Finishing things is hard. For all the brand new conveniences and leisure distractions available today, the harsh reality is that the world only values you for what you produce. This is largely true for game development – unless you’re backed by tycoon money or are able to live frugally for extreme periods of time, you need to produce if you’re going to get anywhere.
Shipping games is hard. Triple-A games routinely measure development cycles in years. Even among more nimble studios, indie stalwart Vlambeer is an aberration, having produced 18 games in just three years – and with a core team of two – no small thanks to the developer’s experience finishing projects in development spurts that last just a matter of hours.
For small teams and soloists, similar short term development-focused events like game jams, Ludum Dare, One Game a Month and others afford opportunities to buckle down and get something out the door. If shipping is a muscle, it stands to reason that it must be exercised.
Well, so what? None of this is new information. Even the muscle metaphor isn’t new, though it remains apt. So why write about a problematic dynamic that’s already understood?
Because even if you intellectually know how to do it, actually shipping something is really, really hard to do – with special regard to small projects with no bureaucracy to hide behind, or way to escape the inherent personalization that goes into projects released by small teams or individuals.
First, there are the self-imposed doubts, fears and worries that make the possible seem impossible, frightening, or even dangerous, a few being:
Fear of inadequacy. That creeping dread that tells you whatever you put out into the world will be terrible. It’s related to imposter syndrome, but in of itself is more of a defense mechanism to protect your ego from being damaged. It’s the fear of embarrassment, of being deemed unworthy, of being judged poorly by the outside world.
“A failure to me reflects directly on my self worth as a human being and a contributing member of society. For example, failing at something such as Game a Week causes me to think: ‘Wow, you can’t even accomplish one measly prototype in seven days? You are a terrible game developer and will never be successful at anything ever.'”
Anxiety of not knowing where to start. The sense of being utterly overwhelmed when faced with starting a new endeavor you don’t totally understand. Here, the gap between where you want to be – standing proud against a photogenic wind, with a finished whatever in your hand, gazing into the sunset with the satisfied glow of all the hard work lying safely in the past – and where you are, at square one, with no clue where to begin, let alone how to do the nuts and bolts of the thing.
Fear of choosing poorly. The queasy worry that the reason you’ve never done anything good in this field is because you’re simply not meant for it, that you never were and that all your time spent pursuing it has been in vain while your true calling as a rock salt salesperson waits for you to put the pieces together. The sense of second-guessing all your efforts, even as you struggle with the fears and anxieties mentioned above.
The best advice for handling these kinds of traps is simple in theory, but not in practice: There is no advice. You simply have to do it yourself.

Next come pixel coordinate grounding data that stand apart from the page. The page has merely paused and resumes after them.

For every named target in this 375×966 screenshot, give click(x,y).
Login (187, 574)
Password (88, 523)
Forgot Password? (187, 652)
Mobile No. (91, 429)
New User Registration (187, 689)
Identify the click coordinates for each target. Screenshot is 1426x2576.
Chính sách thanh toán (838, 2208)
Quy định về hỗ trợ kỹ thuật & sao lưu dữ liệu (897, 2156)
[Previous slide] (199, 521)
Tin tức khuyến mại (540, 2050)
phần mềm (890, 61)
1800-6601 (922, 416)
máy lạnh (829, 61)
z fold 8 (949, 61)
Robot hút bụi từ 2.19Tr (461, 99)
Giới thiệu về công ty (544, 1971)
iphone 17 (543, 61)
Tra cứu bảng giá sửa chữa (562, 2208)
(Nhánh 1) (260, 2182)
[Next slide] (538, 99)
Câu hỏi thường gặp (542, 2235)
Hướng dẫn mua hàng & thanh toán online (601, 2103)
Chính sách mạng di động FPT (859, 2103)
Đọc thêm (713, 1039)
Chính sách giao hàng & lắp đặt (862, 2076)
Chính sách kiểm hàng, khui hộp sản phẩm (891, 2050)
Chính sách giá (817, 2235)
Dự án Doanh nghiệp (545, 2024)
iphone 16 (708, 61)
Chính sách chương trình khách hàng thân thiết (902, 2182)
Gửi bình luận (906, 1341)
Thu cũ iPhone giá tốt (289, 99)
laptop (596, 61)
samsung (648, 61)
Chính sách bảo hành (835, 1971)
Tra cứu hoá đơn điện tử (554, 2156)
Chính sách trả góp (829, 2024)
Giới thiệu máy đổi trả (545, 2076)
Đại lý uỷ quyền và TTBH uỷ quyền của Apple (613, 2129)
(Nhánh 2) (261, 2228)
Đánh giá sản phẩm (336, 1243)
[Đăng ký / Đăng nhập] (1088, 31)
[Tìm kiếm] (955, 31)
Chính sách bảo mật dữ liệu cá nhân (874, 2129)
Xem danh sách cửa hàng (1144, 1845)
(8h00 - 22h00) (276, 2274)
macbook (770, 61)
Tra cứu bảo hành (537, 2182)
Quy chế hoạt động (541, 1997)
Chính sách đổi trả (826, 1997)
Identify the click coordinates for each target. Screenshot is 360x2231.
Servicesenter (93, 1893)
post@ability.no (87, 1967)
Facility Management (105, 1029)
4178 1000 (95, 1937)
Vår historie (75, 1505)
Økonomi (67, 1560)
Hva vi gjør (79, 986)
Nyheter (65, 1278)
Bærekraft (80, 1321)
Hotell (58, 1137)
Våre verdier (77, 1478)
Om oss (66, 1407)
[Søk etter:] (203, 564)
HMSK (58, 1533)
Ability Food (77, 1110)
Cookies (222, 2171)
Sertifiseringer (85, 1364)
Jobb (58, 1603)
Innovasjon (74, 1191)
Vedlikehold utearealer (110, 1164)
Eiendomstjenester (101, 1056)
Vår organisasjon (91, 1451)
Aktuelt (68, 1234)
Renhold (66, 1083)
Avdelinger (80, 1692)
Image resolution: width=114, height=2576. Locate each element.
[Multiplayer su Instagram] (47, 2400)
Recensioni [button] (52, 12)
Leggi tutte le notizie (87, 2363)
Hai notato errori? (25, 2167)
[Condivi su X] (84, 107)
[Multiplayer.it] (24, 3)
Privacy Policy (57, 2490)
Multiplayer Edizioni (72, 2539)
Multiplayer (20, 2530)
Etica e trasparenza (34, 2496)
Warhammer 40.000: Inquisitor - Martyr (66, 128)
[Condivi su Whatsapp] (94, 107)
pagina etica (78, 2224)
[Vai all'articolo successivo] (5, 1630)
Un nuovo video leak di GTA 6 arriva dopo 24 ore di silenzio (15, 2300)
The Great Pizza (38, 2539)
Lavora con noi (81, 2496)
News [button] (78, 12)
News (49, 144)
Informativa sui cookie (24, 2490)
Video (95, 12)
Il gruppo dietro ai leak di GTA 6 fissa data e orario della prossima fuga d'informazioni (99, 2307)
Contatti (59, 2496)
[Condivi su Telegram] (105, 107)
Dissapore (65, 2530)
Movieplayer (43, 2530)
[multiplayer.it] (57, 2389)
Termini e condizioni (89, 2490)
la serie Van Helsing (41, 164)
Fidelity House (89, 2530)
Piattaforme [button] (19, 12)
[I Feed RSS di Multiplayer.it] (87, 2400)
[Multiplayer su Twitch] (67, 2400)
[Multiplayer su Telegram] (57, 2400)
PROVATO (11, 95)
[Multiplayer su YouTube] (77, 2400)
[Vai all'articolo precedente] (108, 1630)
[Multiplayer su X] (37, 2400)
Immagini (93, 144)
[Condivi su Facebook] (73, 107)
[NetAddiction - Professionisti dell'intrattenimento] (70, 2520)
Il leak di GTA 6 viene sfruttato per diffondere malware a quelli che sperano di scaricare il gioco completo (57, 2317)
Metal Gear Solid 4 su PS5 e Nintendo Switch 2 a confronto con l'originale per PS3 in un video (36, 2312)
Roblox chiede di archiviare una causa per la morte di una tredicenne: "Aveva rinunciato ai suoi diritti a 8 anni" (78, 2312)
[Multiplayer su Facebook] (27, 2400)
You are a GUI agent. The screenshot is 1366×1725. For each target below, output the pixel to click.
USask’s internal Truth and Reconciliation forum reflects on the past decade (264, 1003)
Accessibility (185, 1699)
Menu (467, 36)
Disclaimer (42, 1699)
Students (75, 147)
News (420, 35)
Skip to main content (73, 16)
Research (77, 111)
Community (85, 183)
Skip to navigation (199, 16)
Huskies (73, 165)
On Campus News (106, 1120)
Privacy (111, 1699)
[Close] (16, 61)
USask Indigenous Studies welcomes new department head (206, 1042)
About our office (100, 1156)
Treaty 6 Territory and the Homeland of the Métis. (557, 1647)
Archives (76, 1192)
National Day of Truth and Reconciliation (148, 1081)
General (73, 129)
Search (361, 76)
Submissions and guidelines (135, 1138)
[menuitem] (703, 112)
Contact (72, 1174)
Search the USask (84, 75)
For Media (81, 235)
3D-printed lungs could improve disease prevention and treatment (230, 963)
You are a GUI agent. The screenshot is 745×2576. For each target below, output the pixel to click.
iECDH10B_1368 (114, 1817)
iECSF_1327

The truth is, you can read all the blog posts on the internet about how to learn to ship projects, but if that’s the kind of content and help you’re seeking out, odds are it’s an indication that you’re still not ready to jump in and start completing projects.
And there’s nothing wrong with that. But there comes a point when you know, deep down, that you have all the pieces necessary to get on your way.
Read enough material to know what Unity/GameMaker/Construct 2/UDK are? Download them and mess around. Don’t wait, don’t read another article, just do it. Totally baffled yet? Good – start looking for help, one step at a time. This is how The Stanley Parable was born.
Struggling with a half-finished concept that never seems to get any traction? Take a hard look at the core focus of your game, refine it, and start cutting everything else until the raw kernel of that game is evident and workable – and then release it and move on.
Jam It Out
Here’s an example. I had long heard about game jams and how fun they were, and was curious to try going to one, but I was held back by fear. Up to that point, I had only worked in teams on bigger projects and was scared that I wouldn’t be able to contribute in a small team on a 48-hour dev cycle.
In November of 2012 I went to one anyway, still afraid that I would be totally useless… and lo and behold, we ended up making a decent enough jam game. Ever since, I’ve grown more and more comfortable going to jams, even when the project doesn’t exactly pan out, because I realized that the fears that gave me pause were bogeymen I had made up.
Shipping is a muscle. It can be learned through practice, but nobody can flex it for you. When faced with the uneasiness that comes with taking on a new project or finally finishing an old one, the key is to do it now. You are never quite ready to start – but you are always ready to begin.